DATA IN THIS EXERCISE:
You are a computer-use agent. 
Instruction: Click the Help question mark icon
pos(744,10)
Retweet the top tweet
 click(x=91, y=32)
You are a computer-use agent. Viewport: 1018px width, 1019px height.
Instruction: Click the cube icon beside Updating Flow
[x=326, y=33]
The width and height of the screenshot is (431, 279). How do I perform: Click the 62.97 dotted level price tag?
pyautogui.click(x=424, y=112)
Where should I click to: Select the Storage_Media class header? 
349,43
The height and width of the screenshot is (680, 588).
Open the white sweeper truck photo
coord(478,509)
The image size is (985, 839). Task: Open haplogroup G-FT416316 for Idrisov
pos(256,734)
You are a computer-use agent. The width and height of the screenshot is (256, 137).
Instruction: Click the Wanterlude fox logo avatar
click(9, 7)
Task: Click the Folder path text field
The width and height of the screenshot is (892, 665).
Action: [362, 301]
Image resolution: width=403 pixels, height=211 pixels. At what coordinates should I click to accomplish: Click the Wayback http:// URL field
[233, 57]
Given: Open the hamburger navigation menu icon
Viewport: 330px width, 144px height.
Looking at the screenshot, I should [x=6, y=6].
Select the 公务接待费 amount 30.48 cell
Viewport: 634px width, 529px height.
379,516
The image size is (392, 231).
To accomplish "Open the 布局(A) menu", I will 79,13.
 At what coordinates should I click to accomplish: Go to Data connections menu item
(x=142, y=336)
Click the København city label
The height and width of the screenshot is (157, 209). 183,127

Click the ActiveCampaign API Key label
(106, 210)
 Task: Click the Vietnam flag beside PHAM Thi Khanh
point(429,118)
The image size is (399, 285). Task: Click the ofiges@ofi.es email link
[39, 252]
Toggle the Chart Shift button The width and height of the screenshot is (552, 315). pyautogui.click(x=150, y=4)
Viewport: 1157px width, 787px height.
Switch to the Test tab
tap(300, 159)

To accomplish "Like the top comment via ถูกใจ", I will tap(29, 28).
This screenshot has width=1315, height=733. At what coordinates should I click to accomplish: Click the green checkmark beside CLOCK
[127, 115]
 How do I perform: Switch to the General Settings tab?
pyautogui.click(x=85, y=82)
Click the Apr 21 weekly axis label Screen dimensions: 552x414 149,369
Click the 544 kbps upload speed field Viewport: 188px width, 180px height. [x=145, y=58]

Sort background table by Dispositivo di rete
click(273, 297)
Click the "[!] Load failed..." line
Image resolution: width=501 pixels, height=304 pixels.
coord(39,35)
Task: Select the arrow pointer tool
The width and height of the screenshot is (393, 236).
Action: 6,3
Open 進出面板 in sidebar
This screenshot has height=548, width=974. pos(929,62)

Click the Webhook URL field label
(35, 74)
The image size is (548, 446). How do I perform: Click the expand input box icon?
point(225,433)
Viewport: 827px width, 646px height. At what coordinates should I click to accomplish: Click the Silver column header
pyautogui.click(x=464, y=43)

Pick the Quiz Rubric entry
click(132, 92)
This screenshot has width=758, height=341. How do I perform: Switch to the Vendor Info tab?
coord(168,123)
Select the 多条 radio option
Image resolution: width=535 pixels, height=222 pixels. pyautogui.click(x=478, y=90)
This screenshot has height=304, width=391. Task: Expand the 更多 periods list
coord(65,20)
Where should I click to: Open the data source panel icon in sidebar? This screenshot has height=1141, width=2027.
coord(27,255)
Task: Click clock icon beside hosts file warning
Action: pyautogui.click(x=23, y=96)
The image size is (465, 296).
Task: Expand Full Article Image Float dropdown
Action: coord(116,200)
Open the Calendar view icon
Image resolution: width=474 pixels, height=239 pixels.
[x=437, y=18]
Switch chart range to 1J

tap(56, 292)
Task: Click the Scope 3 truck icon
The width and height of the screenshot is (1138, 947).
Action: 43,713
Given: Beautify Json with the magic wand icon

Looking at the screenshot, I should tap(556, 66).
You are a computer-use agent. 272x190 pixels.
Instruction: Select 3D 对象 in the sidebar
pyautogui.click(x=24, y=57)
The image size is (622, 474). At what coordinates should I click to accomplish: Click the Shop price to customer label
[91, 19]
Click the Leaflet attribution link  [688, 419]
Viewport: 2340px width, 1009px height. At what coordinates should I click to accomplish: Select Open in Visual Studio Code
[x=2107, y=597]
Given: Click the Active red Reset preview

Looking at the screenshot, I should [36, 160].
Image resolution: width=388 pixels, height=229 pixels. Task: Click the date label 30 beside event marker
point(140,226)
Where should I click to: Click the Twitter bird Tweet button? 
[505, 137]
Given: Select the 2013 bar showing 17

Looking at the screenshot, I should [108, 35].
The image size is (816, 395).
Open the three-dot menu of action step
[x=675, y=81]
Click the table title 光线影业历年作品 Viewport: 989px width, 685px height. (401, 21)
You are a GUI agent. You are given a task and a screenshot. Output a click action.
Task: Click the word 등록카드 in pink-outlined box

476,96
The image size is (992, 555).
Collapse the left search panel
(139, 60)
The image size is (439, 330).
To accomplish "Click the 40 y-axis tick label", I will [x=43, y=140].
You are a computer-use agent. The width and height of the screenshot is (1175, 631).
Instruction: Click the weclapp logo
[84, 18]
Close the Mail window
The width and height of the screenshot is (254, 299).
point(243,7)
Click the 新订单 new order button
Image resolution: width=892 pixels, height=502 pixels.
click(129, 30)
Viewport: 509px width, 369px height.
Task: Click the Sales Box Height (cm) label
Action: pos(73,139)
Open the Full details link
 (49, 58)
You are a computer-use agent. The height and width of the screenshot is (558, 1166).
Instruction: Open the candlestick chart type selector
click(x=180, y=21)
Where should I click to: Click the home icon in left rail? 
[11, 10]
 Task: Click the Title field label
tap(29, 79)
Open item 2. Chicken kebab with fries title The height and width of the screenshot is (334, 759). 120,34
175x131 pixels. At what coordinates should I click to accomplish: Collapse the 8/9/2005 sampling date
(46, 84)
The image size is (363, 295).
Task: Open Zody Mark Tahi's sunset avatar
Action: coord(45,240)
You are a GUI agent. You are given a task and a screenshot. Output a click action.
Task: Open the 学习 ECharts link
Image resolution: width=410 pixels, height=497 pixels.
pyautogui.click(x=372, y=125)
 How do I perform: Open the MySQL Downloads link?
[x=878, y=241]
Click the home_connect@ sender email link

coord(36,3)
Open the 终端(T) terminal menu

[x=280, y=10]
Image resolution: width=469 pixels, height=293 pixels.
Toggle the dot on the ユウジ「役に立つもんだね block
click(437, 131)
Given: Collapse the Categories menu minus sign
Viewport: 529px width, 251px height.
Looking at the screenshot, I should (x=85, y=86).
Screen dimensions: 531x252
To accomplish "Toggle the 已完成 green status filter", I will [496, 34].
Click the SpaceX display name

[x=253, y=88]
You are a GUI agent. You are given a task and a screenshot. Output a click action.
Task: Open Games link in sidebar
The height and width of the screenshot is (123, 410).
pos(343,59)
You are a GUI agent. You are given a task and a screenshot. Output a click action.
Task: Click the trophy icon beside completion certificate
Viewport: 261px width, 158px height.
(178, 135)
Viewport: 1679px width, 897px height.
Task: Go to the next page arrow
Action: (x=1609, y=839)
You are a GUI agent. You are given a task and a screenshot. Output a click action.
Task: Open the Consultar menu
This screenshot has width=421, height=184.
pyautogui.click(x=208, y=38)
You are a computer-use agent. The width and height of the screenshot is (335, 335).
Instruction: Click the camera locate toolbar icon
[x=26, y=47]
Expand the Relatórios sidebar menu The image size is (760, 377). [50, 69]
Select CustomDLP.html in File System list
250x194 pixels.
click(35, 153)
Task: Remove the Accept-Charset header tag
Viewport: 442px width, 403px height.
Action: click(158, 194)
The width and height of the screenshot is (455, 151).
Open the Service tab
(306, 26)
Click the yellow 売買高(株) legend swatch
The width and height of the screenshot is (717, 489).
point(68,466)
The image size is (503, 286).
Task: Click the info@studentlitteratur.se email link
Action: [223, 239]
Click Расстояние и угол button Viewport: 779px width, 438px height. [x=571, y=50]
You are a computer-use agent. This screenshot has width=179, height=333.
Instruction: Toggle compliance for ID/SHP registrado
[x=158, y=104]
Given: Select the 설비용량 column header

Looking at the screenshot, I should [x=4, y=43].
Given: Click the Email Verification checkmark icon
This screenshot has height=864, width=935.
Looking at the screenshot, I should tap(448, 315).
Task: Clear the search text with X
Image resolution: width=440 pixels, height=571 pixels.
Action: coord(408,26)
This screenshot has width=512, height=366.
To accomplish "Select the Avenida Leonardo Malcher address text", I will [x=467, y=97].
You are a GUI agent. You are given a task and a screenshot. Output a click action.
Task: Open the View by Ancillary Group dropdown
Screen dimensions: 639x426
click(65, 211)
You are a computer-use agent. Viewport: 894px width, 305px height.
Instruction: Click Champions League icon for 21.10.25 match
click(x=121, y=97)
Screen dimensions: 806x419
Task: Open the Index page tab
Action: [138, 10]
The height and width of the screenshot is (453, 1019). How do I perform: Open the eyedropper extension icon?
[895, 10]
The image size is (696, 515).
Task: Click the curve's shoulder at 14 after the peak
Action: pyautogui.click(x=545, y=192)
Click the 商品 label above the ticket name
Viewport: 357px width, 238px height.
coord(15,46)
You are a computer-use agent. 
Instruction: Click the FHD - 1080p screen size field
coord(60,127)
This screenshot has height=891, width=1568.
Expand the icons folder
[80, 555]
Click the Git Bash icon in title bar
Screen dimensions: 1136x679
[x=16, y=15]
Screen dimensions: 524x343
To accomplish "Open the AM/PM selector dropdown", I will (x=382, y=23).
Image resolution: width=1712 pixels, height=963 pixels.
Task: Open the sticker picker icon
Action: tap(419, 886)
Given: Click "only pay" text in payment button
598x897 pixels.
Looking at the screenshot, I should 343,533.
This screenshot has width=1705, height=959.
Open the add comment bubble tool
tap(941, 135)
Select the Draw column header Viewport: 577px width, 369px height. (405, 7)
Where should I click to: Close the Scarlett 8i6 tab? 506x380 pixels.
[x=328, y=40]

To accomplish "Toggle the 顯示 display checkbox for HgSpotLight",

PROBLEM DETAILS: Rewrite every line between the one holding "Task: Click the Vietnam" and the one holding "will tap(29, 28).", inclusive, requests included, multiplying each coordinate in the answers by 0.6 and rounding to whole numbers, with halves rounded up. Leave all numbers in the requests unchanged, and give only these lines.

RESULT BELOW:
 Task: Click the Vietnam flag beside PHAM Thi Khanh
point(257,71)
The image size is (399, 285). Task: Click the ofiges@ofi.es email link
[23, 151]
Toggle the Chart Shift button The width and height of the screenshot is (552, 315). pyautogui.click(x=90, y=2)
Viewport: 1157px width, 787px height.
Switch to the Test tab
tap(180, 95)

To accomplish "Like the top comment via ถูกใจ", I will tap(17, 17).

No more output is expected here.